* [Objectives]
a) Summarize the court excerpt on the Crown's Crime Commission application in three sentences.
b) Carry on the court excerpt about the Crown's late Crime Commission application from the point where it stops, writing one or two further paragraphs.

HUGHES: … [T]here is another matter which I need to alert your Honour to now which may have bearing on timetabling, or may not. The Crown has been in correspondence with the New South Wales Crime Commission. We have, with the approval of the Crime Commissioner, sent some correspondence just yesterday to the accused's representatives, and I necessarily speak somewhat elliptically, but it may well be that the Crown makes application under s 45 of the Crime Commission Act if that is a matter that we cannot resolve with the Crime Commission, s 45 being a section which your Honour may well be very familiar with. If we can avoid the need for your Honour having to litigate that then we will and I have told Mr McMahon of that to the extent that I am lawfully entitled.

HIS HONOUR: Yes. If that had to be litigated that would need to be done I suppose during May, is that right? This month I mean?

HUGHES: Ideally, your Honour, yes. Just as to that, the Crime Commission has indicated that the intermediary step that the Crown has asked the Crime Commission to consider, which I can't, unfortunately, disclose at this stage, but something of a mid point, the Crime Commission have indicated that they would have an answer to us they believe by the end of next week, so I don't know where that would leave us, but certainly, given the listing date for the trial, the sooner that matter can be determined the better.

HIS HONOUR: I am going to be on leave throughout May for the next four weeks. I think in the circumstances if there was a need to have that matter brought on you would need to make contact with the associate to the List Judge, Justice Fullerton, and she may be able to deal with it or allocate another judge to deal with that aspect of the matter at least.

  1. Towards of the end of the directions hearing I said that I would adjourn the directions hearing to 1 June 2020:

… and I will leave the issue of the Crime Commission to counsel to work out if it arises. ... I will let Justice Fullerton know that an approach might be made to her in relation to that and the Crime Commission during May and you are free to approach her Associate about it if it arises.

  1. The matter was listed before Fullerton J on 19 May 2020,

for the purpose of enquiring of counsel as to whether a proposed application for a stay is to be pursued.

Her Honour made directions in that regard. Nothing was raised in relation to the Crime Commission.

  1. Nevertheless, the Crown filed a notice of motion on 26 May 2020 seeking a certificate under s 45(4) of the Crime Commission Act 2012 (NSW) in respect of evidence given before the Crime Commission on 30 days from 16 February 2015 to 13 April 2018. The notice of motion also sought orders under s 45(5) in the event that a certificate was given.

  2. The affidavit in support by a solicitor at the ODPP said only this:

3.   On 7 February 2020, the Crown received communication that the NSW Crime Commission may be in possession of material that could be relevant to the prosecution of Robert McCloskey and Sami Hamalainen in relation to the murder of John Salafia.

4.   On 12 March 2020, the Crown received communication giving a brief summary of what material the NSW Crime Commission may possess.

5. On 30 April 2020 a direction was received. On 30 April 2020, the legal representatives of the accused were notified that the Crown would make an application pursuant to s.45 of the Crime Commission Act.

  1. When the Crown sought to move on that motion at the directions hearing on 1 June 2020, I observed that it was a very late application, given that it was not the first time that the trial had been fixed for hearing. The Crown prosecutor said that the first time he became aware of the transcripts was when correspondence was received from the Crime Commissioner in March. He said that attempts were made to circumvent the need for the application but they were not successful. He accepted that it was “quite late in the day”.

* [Recorded information]
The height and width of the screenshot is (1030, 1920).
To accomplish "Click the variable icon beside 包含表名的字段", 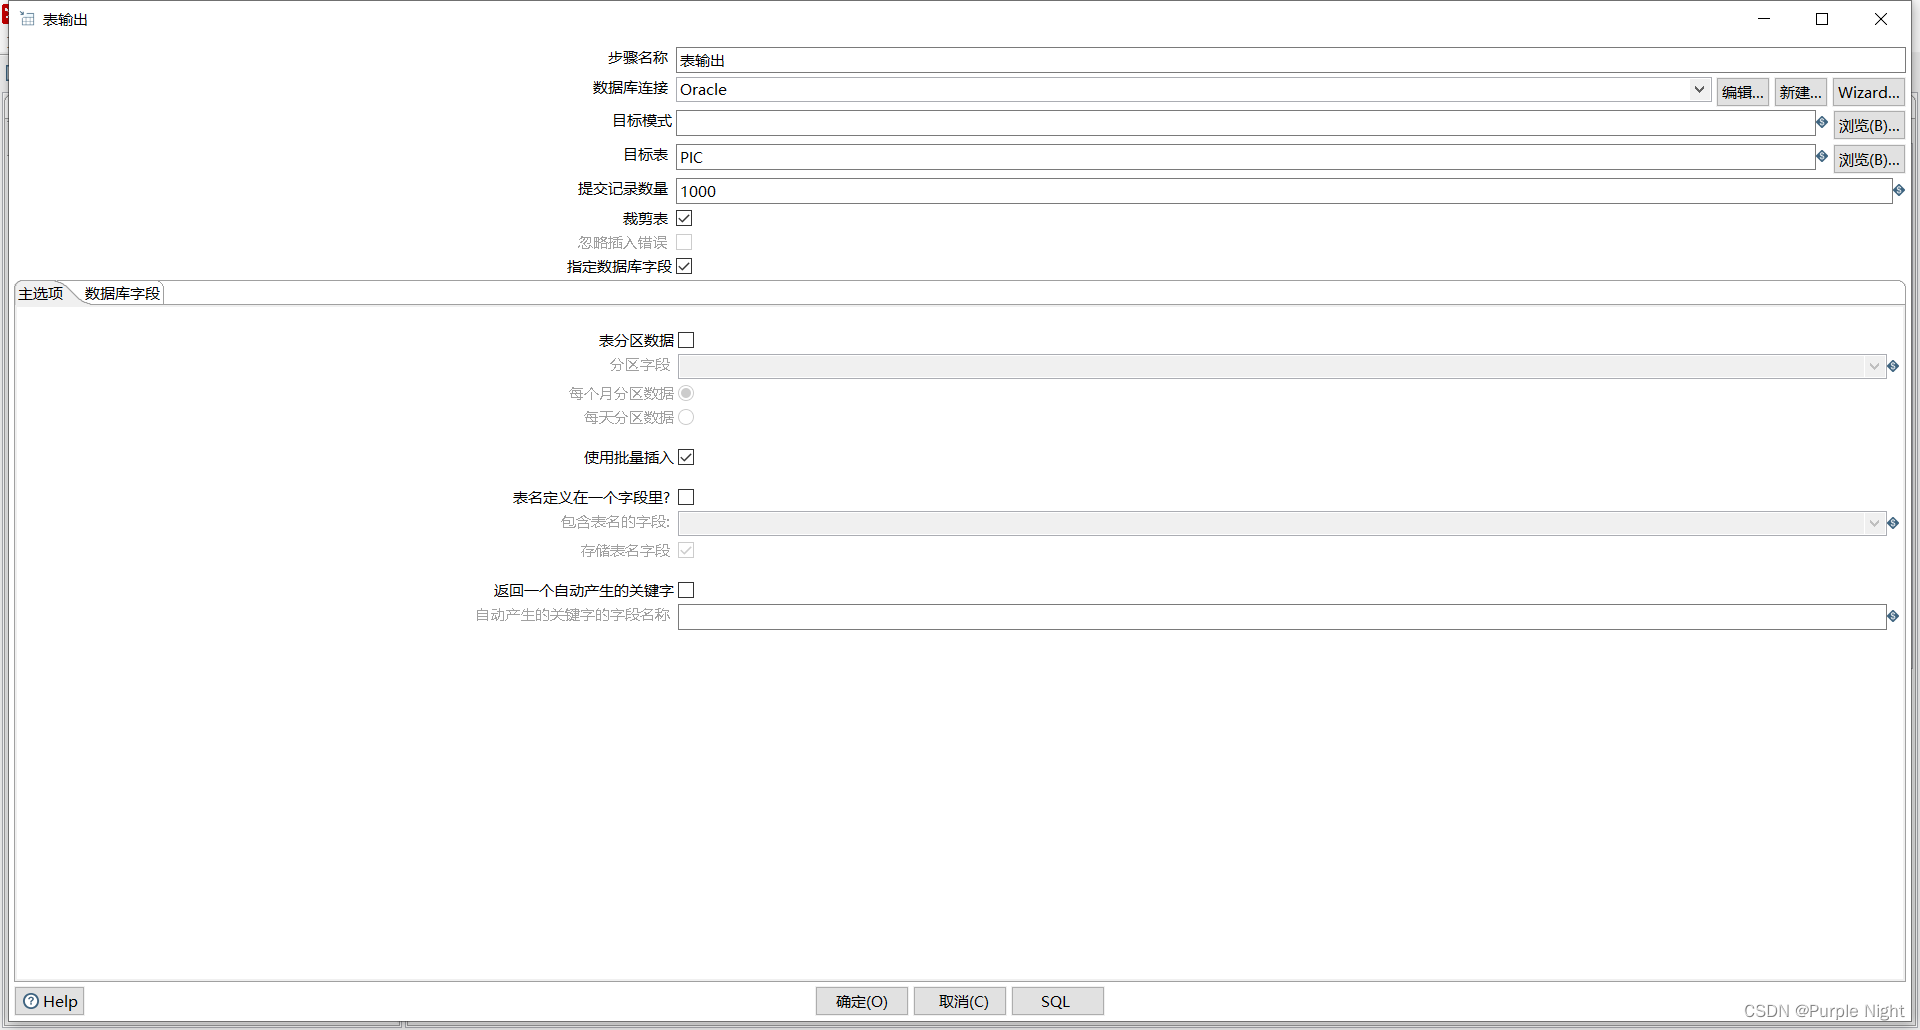I will [x=1893, y=522].
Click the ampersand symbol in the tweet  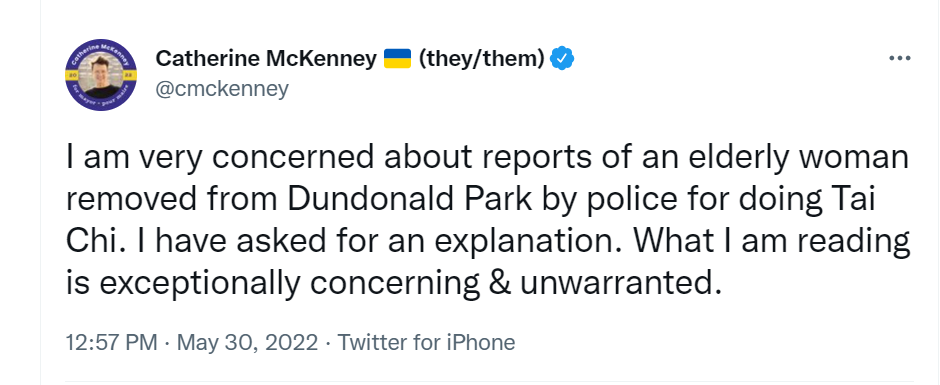[x=499, y=282]
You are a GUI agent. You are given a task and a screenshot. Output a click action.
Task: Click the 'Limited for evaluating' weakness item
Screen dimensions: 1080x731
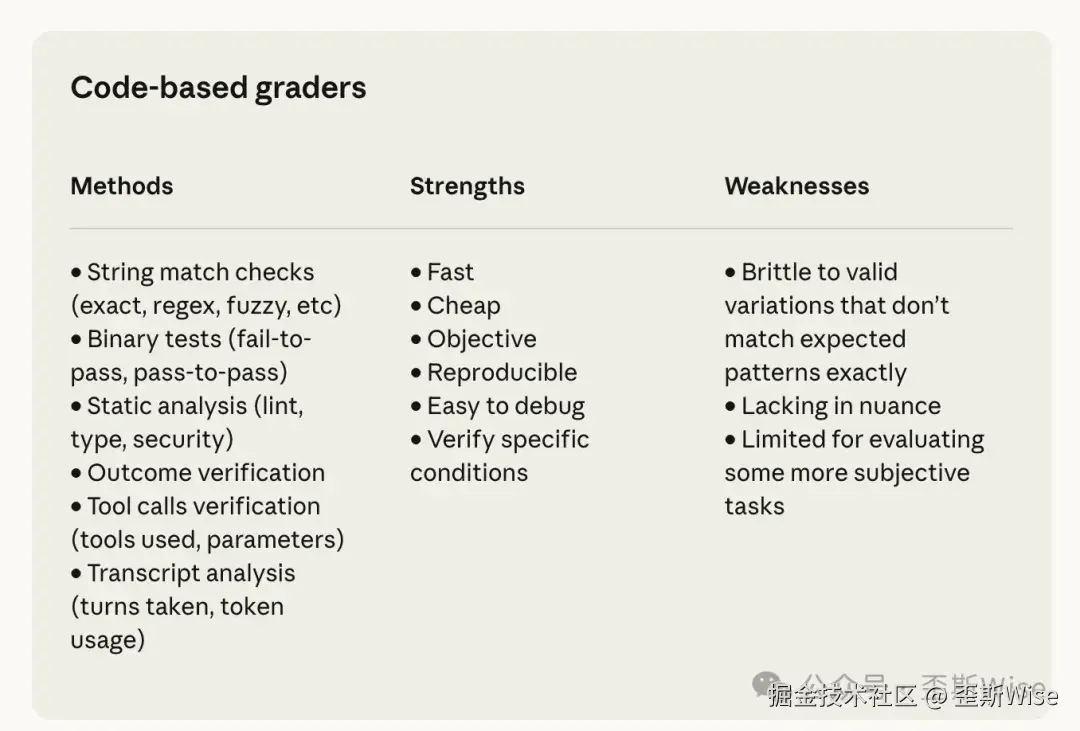point(854,473)
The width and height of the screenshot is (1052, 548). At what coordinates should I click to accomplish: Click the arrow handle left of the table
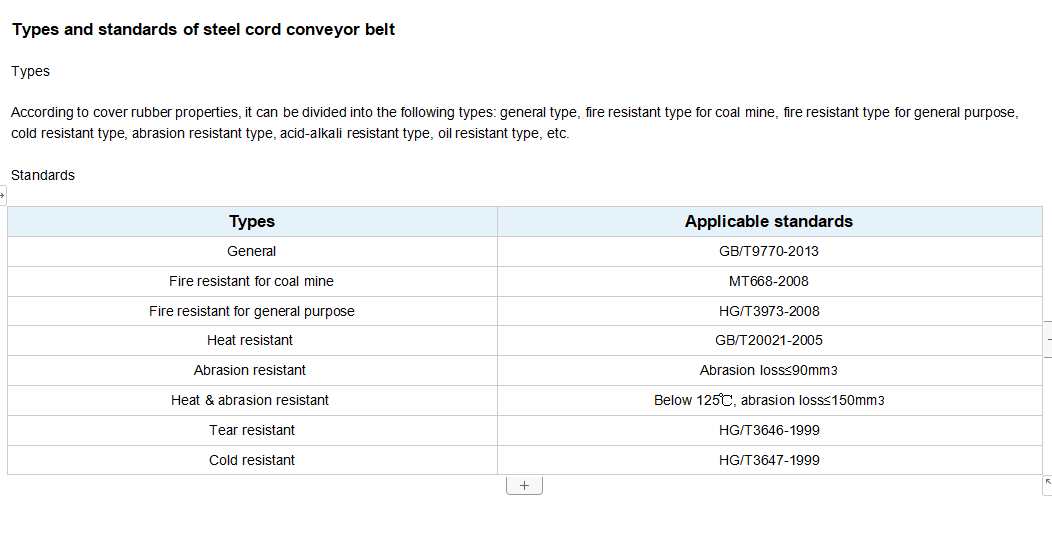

* [Task-by-task outputs]
a) At a directions hearing, the Crown prosecutor said the Crown might apply under s 45 of the Crime Commission Act. The judge, who would be on leave throughout May, said any such matter would need to go to the List Judge, Justice Fullerton. Although nothing about the Crime Commission was raised when the matter came before Fullerton J on 19 May 2020, the Crown filed a notice of motion on 26 May 2020 seeking a certificate under s 45(4) and orders under s 45(5); when it sought to move on that motion on 1 June 2020, the judge called it a very late application, and the prosecutor accepted it was "quite late in the day."

b)
  2. The Crime Commission did not oppose a certificate being given under s 45(4) of the Act. Counsel for the Crime Commission offered two alternative approaches in relation to the supply of the transcripts of the examinations. The first was to identify those parts of the transcript where there would be a public interest immunity claim, together with the summary of the transcripts which would help to expedite my analysis of them. The alternative was simply to provide copies of all of the transcripts without markings so that I could reach a view under s 45(5). I said that I would prefer the former course but that I needed all of the material.

  3. The material was provided to me on 3 June 2020. It consisted of a confidential affidavit from the Executive Director (Criminal Investigations) at the Crime Commission, setting out a summary of evidence given by each of the witnesses who appeared at the Crime Commission together with the statements of those of the witnesses who were listed as witnesses at the trial. The transcript itself consisted of more than 1,750 pages.

  4. On 15 June 2020 I refused the application under s 45(5) in relation to Mr McCloskey and said that I would provide my reasons at a later time. These are my reasons for that refusal.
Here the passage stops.